072_ハマネスク王家の血筋

 ■■■■■■■■■■

 072_ハマネスク王家の血筋

 ■■■■■■■■■■



 ドルドバンダ要塞を下し、ジザーズ地方を支配下に収めた。

 ジザーズ地方はアインファッツ子爵に五〇〇の兵を与え任せて、俺はジャバラヌの総督府に入った。

 総督府は反乱軍の拠点として使われていたため、帝国軍に激しく攻められて破損が激しい。

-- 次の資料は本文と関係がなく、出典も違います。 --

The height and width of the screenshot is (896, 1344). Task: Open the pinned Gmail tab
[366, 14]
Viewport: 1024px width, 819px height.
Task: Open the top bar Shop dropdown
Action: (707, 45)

 それでも土魔法で最低限の修復がされているので、使える状態になっている。


「ジャバラヌ占領、抵抗勢力の殲滅、ご苦労であった。この度の働き、しっかりと評価させてもらう」


 陸軍中将サージェ・アルバルトと海軍中将アマネスク・ピサロ、他に陸軍と海軍の幹部たちが揃っている。

 ジャバラヌを占領して東部の反乱勢力の鎮圧に向かったアルバルト中将だが、反乱勢力の抵抗はほぼなかった。本拠地であるこのジャバラヌが陥落したことで反乱軍の勢いがガクンッと低下したようで、二カ月もかからずにアルバルト中将はジャバラヌへ帰還している。

 ハマネスクの反乱はこれを以て平定を完了したことになる。だが、俺の仕事はある意味ここからだ。


「これも閣下が我らを信じて任せてくださったおかげにございます」


 ピサロ提督が仰々しく頭を下げてくる。


「それは皇太子の批判か?」

「滅相もございません。閣下の深謀遠慮に感服しておるのです」

「物は言いようだな。まあいい。それよりもハマネスクの行政機関を回復させねばならぬ。しばらくはお前たちも書類仕事だ。海には出られぬぞ」

「困りましたな……某、書類を見ると眩暈がするのです」

「ならば、余が調合した薬を与えよう。まあ、まだ人体実験をしてないが、ピサロ提督なら大丈夫だろう」

「そ、それは勘弁してください」


 戦いが終わったことで、これまで張り詰めていた糸が切れたようだ。

 だが、ここで気を緩めるわけにはいかない。思わぬことで足をすくわれかねないからな。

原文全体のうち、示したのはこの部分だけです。